This shows how to prepare para_list and dist_list before calling runReferenceFree().

    count <- as.matrix(readRDS("https://github.com/YMa-lab/SpaSimAgent/blob/main/data/DLPFC151674_count_demo.rds"))
    location <- read.csv("https://github.com/YMa-lab/SpaSimAgent/blob/main/data/DLPFC151674_loc_demo.csv", row.names = 1)
    cor_list <- readRDS("https://github.com/YMa-lab/SpaSimAgent/blob/main/data/DLPFC151674_cor_demo.rds")
    
    ### calculate parameters
    clu <- unique(location$label)
    pars_list <- vector("list", length(clu))
    names(pars_list) <- clu
    dist_list <- vector("list", length(clu))
    names(dist_list) <- clu
    
    ## assume we want to fit poisson ditribution
    for(i in clu){
        ctx <- count[,location$label == i]
        
        for(j in 1:nrow(ctx)){
            lambda <- mean(ctx[j,])

----------------

**Actions to take**:
**A.** Translate the first sentence of the R snippet, "This shows how to prepare para_list and dist_list before calling runReferenceFree().", into Spanish.
**B.** Continue the R snippet from its last line.
The records that come next have no connection to the R snippet.

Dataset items
----------------

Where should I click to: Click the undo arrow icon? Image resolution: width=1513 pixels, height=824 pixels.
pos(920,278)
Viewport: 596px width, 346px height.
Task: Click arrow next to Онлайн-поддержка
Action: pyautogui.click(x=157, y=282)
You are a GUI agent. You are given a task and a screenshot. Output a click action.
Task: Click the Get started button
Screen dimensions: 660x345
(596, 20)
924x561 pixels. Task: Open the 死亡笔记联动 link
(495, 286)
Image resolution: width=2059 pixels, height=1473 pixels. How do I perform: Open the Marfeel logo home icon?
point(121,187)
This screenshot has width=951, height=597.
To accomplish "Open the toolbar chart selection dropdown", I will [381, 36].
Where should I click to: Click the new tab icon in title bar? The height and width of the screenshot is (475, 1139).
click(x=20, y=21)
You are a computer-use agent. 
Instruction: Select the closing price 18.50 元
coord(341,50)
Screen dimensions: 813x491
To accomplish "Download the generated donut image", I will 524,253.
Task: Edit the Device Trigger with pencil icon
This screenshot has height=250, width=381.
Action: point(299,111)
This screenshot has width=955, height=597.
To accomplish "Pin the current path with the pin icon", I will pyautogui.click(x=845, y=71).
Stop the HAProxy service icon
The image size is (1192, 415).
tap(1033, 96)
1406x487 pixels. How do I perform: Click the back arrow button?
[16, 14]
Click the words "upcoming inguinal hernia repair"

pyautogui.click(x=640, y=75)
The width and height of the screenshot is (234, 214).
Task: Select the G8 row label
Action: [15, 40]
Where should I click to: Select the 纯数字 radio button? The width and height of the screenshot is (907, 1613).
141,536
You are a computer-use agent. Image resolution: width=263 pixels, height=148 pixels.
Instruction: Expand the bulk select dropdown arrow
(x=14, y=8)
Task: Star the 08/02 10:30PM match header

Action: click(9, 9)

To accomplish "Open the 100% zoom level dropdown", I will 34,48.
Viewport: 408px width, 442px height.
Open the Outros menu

----------------

**Answers to each task**:
**A.** Esto muestra cómo preparar para_list y dist_list antes de llamar a runReferenceFree().

**B.**
            pars_list[[i]][[j]] <- c(lambda = lambda)
        }
        names(pars_list[[i]]) <- rownames(count) # add genename 
        
        dist_list[[i]] <- rep("qpois", nrow(ctx))
        
    }
    
    # simulate
    set.seed(1) 
    res <- runReferenceFree(
        cor_list = cor_list, 
        dist_list = dist_list, 
        para_list = pars_list,
        Loc = location, 
        scheme = "domain")
    
    new <- as.matrix(SpaSimAgent::simulated_counts(res))
    print(new[1:3,1:3])

The output preview shows the simulation completed with user-defined marginal settings, while preserving a domain-aware correlation structure.

After the reference-free case, we proceed to a workflow that integrates scRNA-seq and spatial data.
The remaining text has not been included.